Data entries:
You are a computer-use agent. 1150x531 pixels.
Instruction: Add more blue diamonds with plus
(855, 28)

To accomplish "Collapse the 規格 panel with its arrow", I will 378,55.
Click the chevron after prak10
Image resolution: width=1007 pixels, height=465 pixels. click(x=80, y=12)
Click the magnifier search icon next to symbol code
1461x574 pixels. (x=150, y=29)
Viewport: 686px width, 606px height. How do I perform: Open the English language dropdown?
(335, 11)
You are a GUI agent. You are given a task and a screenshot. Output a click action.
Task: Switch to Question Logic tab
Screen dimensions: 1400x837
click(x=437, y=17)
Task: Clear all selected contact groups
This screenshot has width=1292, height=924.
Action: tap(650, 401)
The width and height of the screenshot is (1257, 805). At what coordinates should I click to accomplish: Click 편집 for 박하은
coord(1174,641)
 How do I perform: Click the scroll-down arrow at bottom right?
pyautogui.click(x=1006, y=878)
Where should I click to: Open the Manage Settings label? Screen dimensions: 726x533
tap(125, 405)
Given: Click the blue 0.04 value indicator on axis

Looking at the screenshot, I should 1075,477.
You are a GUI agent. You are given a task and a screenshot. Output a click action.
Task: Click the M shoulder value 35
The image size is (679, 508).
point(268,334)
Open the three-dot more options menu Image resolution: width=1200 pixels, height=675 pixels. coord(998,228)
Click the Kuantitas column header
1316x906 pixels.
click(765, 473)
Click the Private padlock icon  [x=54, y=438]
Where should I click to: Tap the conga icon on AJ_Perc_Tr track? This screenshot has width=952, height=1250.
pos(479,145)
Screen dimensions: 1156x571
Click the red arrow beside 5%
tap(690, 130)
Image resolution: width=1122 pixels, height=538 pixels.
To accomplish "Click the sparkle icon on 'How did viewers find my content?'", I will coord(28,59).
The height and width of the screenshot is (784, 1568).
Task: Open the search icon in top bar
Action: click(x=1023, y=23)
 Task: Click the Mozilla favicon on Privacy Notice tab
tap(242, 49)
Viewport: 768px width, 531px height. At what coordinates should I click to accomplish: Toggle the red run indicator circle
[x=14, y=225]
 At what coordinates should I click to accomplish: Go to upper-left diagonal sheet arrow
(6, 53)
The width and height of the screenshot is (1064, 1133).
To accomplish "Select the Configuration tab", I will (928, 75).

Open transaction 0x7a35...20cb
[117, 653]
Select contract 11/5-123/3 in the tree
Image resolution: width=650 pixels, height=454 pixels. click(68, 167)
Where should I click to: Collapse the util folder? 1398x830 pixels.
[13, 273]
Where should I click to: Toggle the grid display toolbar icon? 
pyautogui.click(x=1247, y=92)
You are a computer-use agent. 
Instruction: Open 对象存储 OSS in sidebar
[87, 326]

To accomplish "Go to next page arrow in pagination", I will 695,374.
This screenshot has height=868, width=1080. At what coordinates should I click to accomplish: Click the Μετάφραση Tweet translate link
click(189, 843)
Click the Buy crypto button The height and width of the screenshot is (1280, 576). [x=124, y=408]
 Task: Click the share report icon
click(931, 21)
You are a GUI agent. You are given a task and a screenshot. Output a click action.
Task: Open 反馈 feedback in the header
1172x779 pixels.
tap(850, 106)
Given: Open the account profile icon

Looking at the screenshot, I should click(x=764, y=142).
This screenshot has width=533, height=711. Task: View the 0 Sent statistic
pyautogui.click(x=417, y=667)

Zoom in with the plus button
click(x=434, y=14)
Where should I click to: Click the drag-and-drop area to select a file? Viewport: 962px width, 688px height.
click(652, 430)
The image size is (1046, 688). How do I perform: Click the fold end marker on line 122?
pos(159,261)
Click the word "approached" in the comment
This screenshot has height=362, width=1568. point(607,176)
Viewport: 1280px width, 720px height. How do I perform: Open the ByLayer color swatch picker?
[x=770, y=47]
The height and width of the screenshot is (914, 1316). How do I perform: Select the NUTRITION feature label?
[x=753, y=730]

__Task description__
Transcribe each entry exactly.

__Response to this exercise__
You are a computer-use agent. 1150x531 pixels.
Instruction: Add more blue diamonds with plus
(855, 28)

To accomplish "Collapse the 規格 panel with its arrow", I will 378,55.
Click the chevron after prak10
Image resolution: width=1007 pixels, height=465 pixels. click(x=80, y=12)
Click the magnifier search icon next to symbol code
1461x574 pixels. (x=150, y=29)
Viewport: 686px width, 606px height. How do I perform: Open the English language dropdown?
(335, 11)
You are a GUI agent. You are given a task and a screenshot. Output a click action.
Task: Switch to Question Logic tab
Screen dimensions: 1400x837
click(x=437, y=17)
Task: Clear all selected contact groups
This screenshot has width=1292, height=924.
Action: tap(650, 401)
The width and height of the screenshot is (1257, 805). At what coordinates should I click to accomplish: Click 편집 for 박하은
coord(1174,641)
 How do I perform: Click the scroll-down arrow at bottom right?
pyautogui.click(x=1006, y=878)
Where should I click to: Open the Manage Settings label? Screen dimensions: 726x533
tap(125, 405)
Given: Click the blue 0.04 value indicator on axis

Looking at the screenshot, I should 1075,477.
You are a GUI agent. You are given a task and a screenshot. Output a click action.
Task: Click the M shoulder value 35
The image size is (679, 508).
point(268,334)
Open the three-dot more options menu Image resolution: width=1200 pixels, height=675 pixels. coord(998,228)
Click the Kuantitas column header
1316x906 pixels.
click(765, 473)
Click the Private padlock icon  [x=54, y=438]
Where should I click to: Tap the conga icon on AJ_Perc_Tr track? This screenshot has width=952, height=1250.
pos(479,145)
Screen dimensions: 1156x571
Click the red arrow beside 5%
tap(690, 130)
Image resolution: width=1122 pixels, height=538 pixels.
To accomplish "Click the sparkle icon on 'How did viewers find my content?'", I will coord(28,59).
The height and width of the screenshot is (784, 1568).
Task: Open the search icon in top bar
Action: click(x=1023, y=23)
 Task: Click the Mozilla favicon on Privacy Notice tab
tap(242, 49)
Viewport: 768px width, 531px height. At what coordinates should I click to accomplish: Toggle the red run indicator circle
[x=14, y=225]
 At what coordinates should I click to accomplish: Go to upper-left diagonal sheet arrow
(6, 53)
The width and height of the screenshot is (1064, 1133).
To accomplish "Select the Configuration tab", I will (928, 75).

Open transaction 0x7a35...20cb
[117, 653]
Select contract 11/5-123/3 in the tree
Image resolution: width=650 pixels, height=454 pixels. click(68, 167)
Where should I click to: Collapse the util folder? 1398x830 pixels.
[13, 273]
Where should I click to: Toggle the grid display toolbar icon? 
pyautogui.click(x=1247, y=92)
You are a computer-use agent. 
Instruction: Open 对象存储 OSS in sidebar
[87, 326]

To accomplish "Go to next page arrow in pagination", I will 695,374.
This screenshot has height=868, width=1080. At what coordinates should I click to accomplish: Click the Μετάφραση Tweet translate link
click(189, 843)
Click the Buy crypto button The height and width of the screenshot is (1280, 576). [x=124, y=408]
 Task: Click the share report icon
click(931, 21)
You are a GUI agent. You are given a task and a screenshot. Output a click action.
Task: Open 反馈 feedback in the header
1172x779 pixels.
tap(850, 106)
Given: Open the account profile icon

Looking at the screenshot, I should click(x=764, y=142).
This screenshot has width=533, height=711. Task: View the 0 Sent statistic
pyautogui.click(x=417, y=667)

Zoom in with the plus button
click(x=434, y=14)
Where should I click to: Click the drag-and-drop area to select a file? Viewport: 962px width, 688px height.
click(652, 430)
The image size is (1046, 688). How do I perform: Click the fold end marker on line 122?
pos(159,261)
Click the word "approached" in the comment
This screenshot has height=362, width=1568. point(607,176)
Viewport: 1280px width, 720px height. How do I perform: Open the ByLayer color swatch picker?
[x=770, y=47]
The height and width of the screenshot is (914, 1316). How do I perform: Select the NUTRITION feature label?
[x=753, y=730]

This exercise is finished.